## What you will do:
As the answer, set down the lines below from the one containing "[Created with Klaviyo" through the one containing "Ending Cohabitation: Legal", exactly and inclusively, and no others.

## Information:
+===+
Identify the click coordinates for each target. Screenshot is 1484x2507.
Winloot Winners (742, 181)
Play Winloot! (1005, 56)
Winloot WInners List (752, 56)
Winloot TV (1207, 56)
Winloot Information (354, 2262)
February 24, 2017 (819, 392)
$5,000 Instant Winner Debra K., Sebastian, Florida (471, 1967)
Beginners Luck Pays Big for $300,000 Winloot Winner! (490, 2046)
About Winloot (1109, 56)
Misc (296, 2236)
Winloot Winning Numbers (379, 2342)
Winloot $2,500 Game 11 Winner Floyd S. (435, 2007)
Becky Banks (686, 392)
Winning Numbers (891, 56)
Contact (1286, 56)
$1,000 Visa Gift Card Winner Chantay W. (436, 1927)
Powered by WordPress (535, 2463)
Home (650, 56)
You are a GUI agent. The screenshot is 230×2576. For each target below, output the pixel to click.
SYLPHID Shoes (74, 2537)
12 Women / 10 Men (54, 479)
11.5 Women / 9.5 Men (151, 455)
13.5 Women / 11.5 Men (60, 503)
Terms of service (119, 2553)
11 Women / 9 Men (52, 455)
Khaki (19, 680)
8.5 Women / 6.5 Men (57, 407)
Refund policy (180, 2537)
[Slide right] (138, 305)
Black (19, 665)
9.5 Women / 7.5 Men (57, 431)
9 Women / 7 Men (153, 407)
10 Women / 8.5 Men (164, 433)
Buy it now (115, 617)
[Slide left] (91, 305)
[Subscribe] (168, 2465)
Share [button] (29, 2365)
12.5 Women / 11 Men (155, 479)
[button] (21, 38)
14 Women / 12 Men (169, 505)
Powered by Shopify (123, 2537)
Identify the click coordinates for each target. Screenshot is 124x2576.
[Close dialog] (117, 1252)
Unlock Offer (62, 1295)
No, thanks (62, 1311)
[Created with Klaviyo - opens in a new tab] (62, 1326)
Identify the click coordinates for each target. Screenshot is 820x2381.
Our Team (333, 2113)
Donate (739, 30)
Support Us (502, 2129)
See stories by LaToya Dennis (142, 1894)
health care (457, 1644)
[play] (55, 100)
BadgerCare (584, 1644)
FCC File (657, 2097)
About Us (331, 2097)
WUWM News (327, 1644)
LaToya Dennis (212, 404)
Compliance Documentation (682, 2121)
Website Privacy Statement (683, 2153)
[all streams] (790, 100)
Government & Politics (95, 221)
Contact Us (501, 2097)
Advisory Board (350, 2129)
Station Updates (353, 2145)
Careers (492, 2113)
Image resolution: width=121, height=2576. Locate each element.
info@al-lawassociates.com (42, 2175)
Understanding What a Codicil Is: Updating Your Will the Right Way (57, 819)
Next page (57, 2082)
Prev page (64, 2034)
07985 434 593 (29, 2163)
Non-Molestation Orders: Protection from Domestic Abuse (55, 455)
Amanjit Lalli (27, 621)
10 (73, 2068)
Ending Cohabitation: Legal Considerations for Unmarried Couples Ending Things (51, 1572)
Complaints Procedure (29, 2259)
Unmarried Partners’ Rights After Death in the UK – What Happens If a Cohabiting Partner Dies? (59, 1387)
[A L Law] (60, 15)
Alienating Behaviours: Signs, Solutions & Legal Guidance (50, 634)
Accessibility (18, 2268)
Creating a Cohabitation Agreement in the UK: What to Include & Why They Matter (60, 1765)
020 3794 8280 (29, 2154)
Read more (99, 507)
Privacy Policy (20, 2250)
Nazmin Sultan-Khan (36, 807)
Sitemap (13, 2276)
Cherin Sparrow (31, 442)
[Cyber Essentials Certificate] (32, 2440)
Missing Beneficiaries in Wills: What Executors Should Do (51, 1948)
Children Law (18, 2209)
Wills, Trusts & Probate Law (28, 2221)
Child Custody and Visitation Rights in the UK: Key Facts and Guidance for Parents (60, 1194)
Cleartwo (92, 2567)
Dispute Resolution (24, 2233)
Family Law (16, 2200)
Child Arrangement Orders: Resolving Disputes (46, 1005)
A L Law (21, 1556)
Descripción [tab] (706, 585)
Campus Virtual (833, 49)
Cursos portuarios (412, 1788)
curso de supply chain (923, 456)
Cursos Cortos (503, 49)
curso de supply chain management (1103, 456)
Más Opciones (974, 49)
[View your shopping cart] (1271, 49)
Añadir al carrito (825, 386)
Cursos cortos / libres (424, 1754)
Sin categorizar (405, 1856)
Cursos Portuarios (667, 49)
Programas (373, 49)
+===+
## Expected output:
[Created with Klaviyo - opens in a new tab] (62, 1326)
Identify the click coordinates for each target. Screenshot is 820x2381.
Our Team (333, 2113)
Donate (739, 30)
Support Us (502, 2129)
See stories by LaToya Dennis (142, 1894)
health care (457, 1644)
[play] (55, 100)
BadgerCare (584, 1644)
FCC File (657, 2097)
About Us (331, 2097)
WUWM News (327, 1644)
LaToya Dennis (212, 404)
Compliance Documentation (682, 2121)
Website Privacy Statement (683, 2153)
[all streams] (790, 100)
Government & Politics (95, 221)
Contact Us (501, 2097)
Advisory Board (350, 2129)
Station Updates (353, 2145)
Careers (492, 2113)
Image resolution: width=121, height=2576. Locate each element.
info@al-lawassociates.com (42, 2175)
Understanding What a Codicil Is: Updating Your Will the Right Way (57, 819)
Next page (57, 2082)
Prev page (64, 2034)
07985 434 593 (29, 2163)
Non-Molestation Orders: Protection from Domestic Abuse (55, 455)
Amanjit Lalli (27, 621)
10 (73, 2068)
Ending Cohabitation: Legal Considerations for Unmarried Couples Ending Things (51, 1572)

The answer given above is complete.